What is needed is an exact copy of the line with "Deli Meat Slicer Blades & Parts (246, 1016)" and all lines that follow it in the entries below, the last line included.

==== Material provided ====

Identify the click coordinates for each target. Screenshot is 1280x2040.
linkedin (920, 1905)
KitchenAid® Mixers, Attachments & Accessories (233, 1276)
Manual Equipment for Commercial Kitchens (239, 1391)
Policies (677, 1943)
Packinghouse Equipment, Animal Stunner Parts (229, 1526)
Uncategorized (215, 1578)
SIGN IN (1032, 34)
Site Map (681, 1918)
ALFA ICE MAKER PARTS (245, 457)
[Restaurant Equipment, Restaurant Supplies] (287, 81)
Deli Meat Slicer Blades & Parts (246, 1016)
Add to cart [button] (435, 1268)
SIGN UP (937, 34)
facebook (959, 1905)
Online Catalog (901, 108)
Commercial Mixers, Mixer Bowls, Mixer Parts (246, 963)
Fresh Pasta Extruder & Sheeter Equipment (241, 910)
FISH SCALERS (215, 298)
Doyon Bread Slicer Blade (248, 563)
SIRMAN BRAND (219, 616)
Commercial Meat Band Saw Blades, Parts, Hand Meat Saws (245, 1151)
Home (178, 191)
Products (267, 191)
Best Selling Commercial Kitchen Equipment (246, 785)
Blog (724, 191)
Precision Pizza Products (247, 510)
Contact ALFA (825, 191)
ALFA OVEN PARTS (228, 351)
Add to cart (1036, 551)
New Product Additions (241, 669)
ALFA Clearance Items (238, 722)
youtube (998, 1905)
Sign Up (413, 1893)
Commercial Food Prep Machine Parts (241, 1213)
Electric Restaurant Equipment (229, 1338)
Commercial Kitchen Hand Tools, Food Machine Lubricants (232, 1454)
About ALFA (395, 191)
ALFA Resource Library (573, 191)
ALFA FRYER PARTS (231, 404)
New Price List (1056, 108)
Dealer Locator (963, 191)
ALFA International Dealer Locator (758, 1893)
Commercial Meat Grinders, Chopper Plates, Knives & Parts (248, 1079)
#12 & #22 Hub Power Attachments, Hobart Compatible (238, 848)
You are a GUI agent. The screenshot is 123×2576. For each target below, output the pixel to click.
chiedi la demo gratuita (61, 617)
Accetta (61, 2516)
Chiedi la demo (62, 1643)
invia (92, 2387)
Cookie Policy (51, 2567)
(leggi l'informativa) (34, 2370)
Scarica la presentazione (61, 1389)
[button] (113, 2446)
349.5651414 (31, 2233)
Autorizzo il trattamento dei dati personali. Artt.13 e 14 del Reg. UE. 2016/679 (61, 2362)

====

* **Result of the task**
Deli Meat Slicer Blades & Parts (246, 1016)
Add to cart [button] (435, 1268)
SIGN UP (937, 34)
facebook (959, 1905)
Online Catalog (901, 108)
Commercial Mixers, Mixer Bowls, Mixer Parts (246, 963)
Fresh Pasta Extruder & Sheeter Equipment (241, 910)
FISH SCALERS (215, 298)
Doyon Bread Slicer Blade (248, 563)
SIRMAN BRAND (219, 616)
Commercial Meat Band Saw Blades, Parts, Hand Meat Saws (245, 1151)
Home (178, 191)
Products (267, 191)
Best Selling Commercial Kitchen Equipment (246, 785)
Blog (724, 191)
Precision Pizza Products (247, 510)
Contact ALFA (825, 191)
ALFA OVEN PARTS (228, 351)
Add to cart (1036, 551)
New Product Additions (241, 669)
ALFA Clearance Items (238, 722)
youtube (998, 1905)
Sign Up (413, 1893)
Commercial Food Prep Machine Parts (241, 1213)
Electric Restaurant Equipment (229, 1338)
Commercial Kitchen Hand Tools, Food Machine Lubricants (232, 1454)
About ALFA (395, 191)
ALFA Resource Library (573, 191)
ALFA FRYER PARTS (231, 404)
New Price List (1056, 108)
Dealer Locator (963, 191)
ALFA International Dealer Locator (758, 1893)
Commercial Meat Grinders, Chopper Plates, Knives & Parts (248, 1079)
#12 & #22 Hub Power Attachments, Hobart Compatible (238, 848)
You are a GUI agent. The screenshot is 123×2576. For each target below, output the pixel to click.
chiedi la demo gratuita (61, 617)
Accetta (61, 2516)
Chiedi la demo (62, 1643)
invia (92, 2387)
Cookie Policy (51, 2567)
(leggi l'informativa) (34, 2370)
Scarica la presentazione (61, 1389)
[button] (113, 2446)
349.5651414 (31, 2233)
Autorizzo il trattamento dei dati personali. Artt.13 e 14 del Reg. UE. 2016/679 (61, 2362)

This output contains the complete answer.